Would you please retype, exactly, the lines of the listing below between the line with "Click 项目代码 lookup ellipsis button" and the line with "The height and width of the screenshot is (1080, 2560).", inclusive?
━━ Supplied records
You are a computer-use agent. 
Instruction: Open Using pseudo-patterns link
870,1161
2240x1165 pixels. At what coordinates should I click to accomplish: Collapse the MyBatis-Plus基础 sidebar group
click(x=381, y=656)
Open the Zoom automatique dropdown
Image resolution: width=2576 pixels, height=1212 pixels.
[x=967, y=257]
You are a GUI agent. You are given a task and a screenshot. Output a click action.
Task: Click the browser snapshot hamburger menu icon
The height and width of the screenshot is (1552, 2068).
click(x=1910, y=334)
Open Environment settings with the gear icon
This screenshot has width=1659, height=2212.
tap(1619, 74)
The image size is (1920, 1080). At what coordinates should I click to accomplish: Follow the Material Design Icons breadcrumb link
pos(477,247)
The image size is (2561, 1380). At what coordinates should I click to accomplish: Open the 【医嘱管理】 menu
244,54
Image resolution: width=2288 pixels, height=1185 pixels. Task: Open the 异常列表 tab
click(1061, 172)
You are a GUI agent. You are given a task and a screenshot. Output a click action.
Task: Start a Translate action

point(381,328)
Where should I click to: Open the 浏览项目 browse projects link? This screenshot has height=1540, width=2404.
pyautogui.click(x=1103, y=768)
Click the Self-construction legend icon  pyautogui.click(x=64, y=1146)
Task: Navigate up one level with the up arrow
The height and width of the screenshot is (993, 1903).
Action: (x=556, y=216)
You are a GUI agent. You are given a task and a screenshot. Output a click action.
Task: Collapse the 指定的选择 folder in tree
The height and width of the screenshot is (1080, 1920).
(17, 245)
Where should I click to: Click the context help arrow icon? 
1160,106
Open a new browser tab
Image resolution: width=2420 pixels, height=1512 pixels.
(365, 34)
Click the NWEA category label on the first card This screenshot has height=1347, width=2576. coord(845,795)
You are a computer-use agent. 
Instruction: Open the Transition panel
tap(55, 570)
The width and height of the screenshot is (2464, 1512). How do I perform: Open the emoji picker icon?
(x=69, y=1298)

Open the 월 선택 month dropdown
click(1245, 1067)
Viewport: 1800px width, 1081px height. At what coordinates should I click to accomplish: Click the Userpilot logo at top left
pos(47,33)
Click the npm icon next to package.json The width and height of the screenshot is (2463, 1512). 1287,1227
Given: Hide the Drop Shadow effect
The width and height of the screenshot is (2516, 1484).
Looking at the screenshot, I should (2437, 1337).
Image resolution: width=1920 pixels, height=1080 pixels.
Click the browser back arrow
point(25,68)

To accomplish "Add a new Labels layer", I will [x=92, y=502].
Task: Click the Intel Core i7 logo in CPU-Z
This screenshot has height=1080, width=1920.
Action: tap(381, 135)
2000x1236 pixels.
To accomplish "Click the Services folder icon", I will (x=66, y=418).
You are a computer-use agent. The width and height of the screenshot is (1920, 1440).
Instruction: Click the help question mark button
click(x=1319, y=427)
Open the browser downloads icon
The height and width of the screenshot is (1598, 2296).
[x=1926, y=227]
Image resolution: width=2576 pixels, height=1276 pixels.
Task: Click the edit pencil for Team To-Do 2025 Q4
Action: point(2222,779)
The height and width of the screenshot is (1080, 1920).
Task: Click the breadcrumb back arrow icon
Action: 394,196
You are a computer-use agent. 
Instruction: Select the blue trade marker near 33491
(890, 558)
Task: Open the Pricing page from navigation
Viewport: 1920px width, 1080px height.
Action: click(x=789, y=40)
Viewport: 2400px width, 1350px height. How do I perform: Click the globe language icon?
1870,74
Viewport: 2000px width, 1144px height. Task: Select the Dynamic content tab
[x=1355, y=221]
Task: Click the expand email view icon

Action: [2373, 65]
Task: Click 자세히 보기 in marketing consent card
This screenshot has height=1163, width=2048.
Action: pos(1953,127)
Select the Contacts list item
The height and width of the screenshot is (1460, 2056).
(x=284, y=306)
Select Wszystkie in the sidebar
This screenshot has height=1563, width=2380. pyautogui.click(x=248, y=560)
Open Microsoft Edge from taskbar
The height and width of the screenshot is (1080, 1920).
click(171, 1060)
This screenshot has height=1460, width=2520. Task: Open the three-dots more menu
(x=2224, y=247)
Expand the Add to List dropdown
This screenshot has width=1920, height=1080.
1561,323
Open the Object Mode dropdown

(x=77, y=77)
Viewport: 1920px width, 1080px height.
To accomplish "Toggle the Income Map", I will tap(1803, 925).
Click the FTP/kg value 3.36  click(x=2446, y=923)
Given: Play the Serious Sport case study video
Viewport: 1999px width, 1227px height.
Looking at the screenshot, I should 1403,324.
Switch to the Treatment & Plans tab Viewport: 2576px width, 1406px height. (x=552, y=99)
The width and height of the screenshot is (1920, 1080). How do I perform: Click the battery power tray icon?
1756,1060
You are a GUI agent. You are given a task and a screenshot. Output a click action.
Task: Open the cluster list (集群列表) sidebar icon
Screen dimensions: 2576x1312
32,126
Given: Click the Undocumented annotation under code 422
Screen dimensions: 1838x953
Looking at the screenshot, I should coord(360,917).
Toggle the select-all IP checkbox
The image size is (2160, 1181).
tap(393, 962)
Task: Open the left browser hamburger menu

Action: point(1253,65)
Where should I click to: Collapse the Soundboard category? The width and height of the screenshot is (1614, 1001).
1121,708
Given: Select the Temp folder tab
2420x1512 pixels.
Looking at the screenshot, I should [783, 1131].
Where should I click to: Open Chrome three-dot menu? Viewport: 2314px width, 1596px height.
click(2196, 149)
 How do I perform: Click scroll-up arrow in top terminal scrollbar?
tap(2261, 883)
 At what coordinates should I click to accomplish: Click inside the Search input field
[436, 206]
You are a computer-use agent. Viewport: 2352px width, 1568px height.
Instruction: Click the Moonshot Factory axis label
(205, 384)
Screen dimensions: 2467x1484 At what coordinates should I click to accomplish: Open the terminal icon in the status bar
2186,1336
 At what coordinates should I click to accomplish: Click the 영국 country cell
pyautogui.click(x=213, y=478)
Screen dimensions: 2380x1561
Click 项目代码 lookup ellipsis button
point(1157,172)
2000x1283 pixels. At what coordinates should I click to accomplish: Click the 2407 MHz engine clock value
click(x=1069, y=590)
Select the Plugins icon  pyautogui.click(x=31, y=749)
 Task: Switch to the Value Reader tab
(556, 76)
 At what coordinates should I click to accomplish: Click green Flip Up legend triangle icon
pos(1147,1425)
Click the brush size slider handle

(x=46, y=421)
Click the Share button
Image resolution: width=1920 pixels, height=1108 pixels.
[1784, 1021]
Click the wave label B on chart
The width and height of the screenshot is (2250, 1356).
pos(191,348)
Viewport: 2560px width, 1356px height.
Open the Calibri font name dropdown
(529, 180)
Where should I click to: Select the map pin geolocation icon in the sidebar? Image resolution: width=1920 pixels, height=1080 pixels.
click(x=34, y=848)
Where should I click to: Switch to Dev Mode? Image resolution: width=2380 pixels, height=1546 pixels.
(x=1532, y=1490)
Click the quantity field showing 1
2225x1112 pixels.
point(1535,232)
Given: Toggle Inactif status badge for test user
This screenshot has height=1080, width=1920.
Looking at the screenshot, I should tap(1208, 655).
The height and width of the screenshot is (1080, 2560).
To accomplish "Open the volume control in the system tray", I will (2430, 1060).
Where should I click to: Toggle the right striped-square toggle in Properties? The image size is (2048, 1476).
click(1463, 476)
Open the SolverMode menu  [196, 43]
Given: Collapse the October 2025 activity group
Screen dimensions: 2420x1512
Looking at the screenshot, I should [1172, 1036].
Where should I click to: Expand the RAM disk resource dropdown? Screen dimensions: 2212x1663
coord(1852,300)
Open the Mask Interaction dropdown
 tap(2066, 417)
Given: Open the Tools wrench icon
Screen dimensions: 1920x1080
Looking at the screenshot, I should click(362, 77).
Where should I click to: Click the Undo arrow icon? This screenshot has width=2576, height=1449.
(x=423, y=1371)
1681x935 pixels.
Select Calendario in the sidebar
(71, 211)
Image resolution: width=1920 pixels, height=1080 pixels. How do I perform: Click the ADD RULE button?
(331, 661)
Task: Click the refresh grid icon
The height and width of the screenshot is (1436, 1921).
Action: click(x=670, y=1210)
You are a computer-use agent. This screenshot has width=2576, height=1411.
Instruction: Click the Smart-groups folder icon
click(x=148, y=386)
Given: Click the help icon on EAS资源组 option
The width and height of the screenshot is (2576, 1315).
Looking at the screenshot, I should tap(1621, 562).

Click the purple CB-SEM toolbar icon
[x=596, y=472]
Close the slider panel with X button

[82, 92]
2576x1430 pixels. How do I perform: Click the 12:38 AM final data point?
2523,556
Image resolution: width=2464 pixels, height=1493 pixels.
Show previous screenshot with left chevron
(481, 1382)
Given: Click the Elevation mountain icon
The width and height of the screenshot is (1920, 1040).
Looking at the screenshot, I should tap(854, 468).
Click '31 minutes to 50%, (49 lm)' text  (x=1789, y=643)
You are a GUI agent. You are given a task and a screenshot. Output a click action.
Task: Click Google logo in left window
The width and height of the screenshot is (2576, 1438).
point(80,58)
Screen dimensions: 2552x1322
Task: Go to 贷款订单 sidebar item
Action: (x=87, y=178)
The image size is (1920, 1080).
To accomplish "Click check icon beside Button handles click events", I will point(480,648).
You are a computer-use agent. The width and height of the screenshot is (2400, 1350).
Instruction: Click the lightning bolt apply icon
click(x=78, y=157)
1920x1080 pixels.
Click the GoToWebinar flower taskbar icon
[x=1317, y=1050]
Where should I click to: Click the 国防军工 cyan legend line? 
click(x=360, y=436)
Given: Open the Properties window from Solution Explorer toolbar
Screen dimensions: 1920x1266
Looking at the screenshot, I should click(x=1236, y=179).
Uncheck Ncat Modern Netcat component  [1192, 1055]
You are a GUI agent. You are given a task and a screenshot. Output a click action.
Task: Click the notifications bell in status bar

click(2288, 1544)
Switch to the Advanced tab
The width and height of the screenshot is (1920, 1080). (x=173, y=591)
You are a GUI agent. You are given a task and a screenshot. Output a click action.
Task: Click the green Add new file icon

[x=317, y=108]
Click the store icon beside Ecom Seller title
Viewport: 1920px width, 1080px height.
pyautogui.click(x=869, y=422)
━━━━
## Solution for this problem
Click 项目代码 lookup ellipsis button
point(1157,172)
2000x1283 pixels. At what coordinates should I click to accomplish: Click the 2407 MHz engine clock value
click(x=1069, y=590)
Select the Plugins icon  pyautogui.click(x=31, y=749)
 Task: Switch to the Value Reader tab
(556, 76)
 At what coordinates should I click to accomplish: Click green Flip Up legend triangle icon
pos(1147,1425)
Click the brush size slider handle

(x=46, y=421)
Click the Share button
Image resolution: width=1920 pixels, height=1108 pixels.
[1784, 1021]
Click the wave label B on chart
The width and height of the screenshot is (2250, 1356).
pos(191,348)
Viewport: 2560px width, 1356px height.
Open the Calibri font name dropdown
(529, 180)
Where should I click to: Select the map pin geolocation icon in the sidebar? Image resolution: width=1920 pixels, height=1080 pixels.
click(x=34, y=848)
Where should I click to: Switch to Dev Mode? Image resolution: width=2380 pixels, height=1546 pixels.
(x=1532, y=1490)
Click the quantity field showing 1
2225x1112 pixels.
point(1535,232)
Given: Toggle Inactif status badge for test user
This screenshot has height=1080, width=1920.
Looking at the screenshot, I should tap(1208, 655).
The height and width of the screenshot is (1080, 2560).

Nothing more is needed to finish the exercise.